Diabetes is a risk factor for renal disease, but it does not mean your kidneys will fail if you have diabetes. You can care for your kidneys by controlling your blood sugar and blood pressure. If you develop for any sign of kidney failure, you can work with your doctor to keep your kidneys working for as long as possible.


HYPERTENSION

High blood pressure (also called hypertension) is the second leading cause of CKD.

Blood travels away from the heart through special blood vessels, called arteries to all parts of the body. The pressure of the blood against the walls of the arteries as the heart pumps is what is measured. The blood pressure measurement has two numbers: a top one, and a bottom one. The top number (systolic) is the pressure when the heart pumps blood out. The bottom number (diastolic) is the pressure when the heart relaxes before the next beat.

When blood pressure is high and left untreated, it can damage the blood vessels that carry blood throughout the body. The smaller blood vessels are the ones usually affected first. Kidneys have small blood vessels that can become damaged by high blood pressure. This can lead to CKD. Renin is a hormone produced by the kidneys. When the kidneys are not working properly, they may release renin causing blood pressure to go up even higher.

A blood pressure reading lower than 120/80 is desirable. Lower readings are usually found in children and adults who are in excellent physical condition. A person’s blood pressure is considered high if the top number is higher 140 and the bottom number is higher than 90. Make sure you visit your doctor regularly for routine checkups, which should include a blood pressure check. By controlling the things you can, and following your doctor’s advice, you help to keep your blood pressure within normal limits and protect your kidneys.


OTHER CAUSES

The kidneys are made up of millions of nephrons that allow for the removal of extra fluid and waste out of the blood. All these nephrons consist of tiny filters called glomeruli, which remove toxins and fluid from the blood, and tubules that process the removed fluid and turn it into urine.

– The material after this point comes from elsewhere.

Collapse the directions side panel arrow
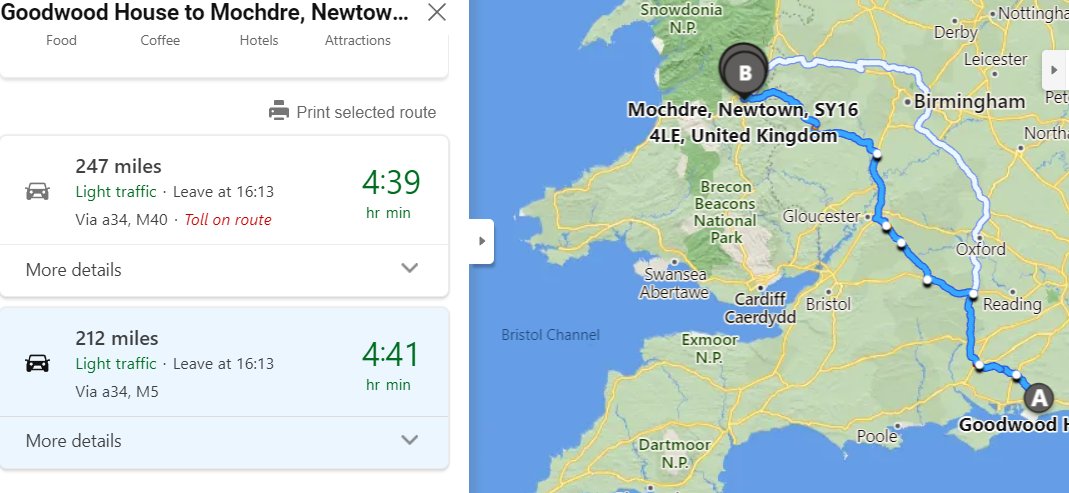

Glomerulonephritis, also called glomerular disease, is a group of kidney diseases in which the glomeruli of the kidney become damaged and inflamed. Glomerulonephritis makes it hard for the kidneys to work as they should. This commonly results in the loss of protein out of the blood, and both red and white blood cells in addition to protein may leak into the urine. Some people with glomerulonephritis will lose their ability to filter waste and many will retain fluid. Eventually, some people with glomerulonephritis may develop chronic kidney disease (CKD) or end stage renal disease (ESRD) and have to begin a renal replacement therapy such as dialysis treatment.

Polycystic Kidney Disease (PKD) is the number four cause of kidney failure in Americans. Autosomal dominant polycystic kidney disease (ADPKD) is by far the most common form of PKD (90 percent of all cases) and runs in families. It is passed from parent to child, and the odds are 50/50 of a child inheriting it from an affected mother or father. Autosomal recessive polycystic kidney disease (ARPKD) is rare and strikes infants, sometimes even before birth. It is also known as “infantile PKD” and affects about one out of every 10,000 people in the U.S. Both parents must be “carriers” of the ARPKD gene to pass it to a child, and each of their children has a one in four chance of getting the disease.

If you think you are at risk for CKD or are experiencing symptoms of this disease, talk to your doctor. The earlier the disease is found, the better the chances of treating it and preserving kidney function.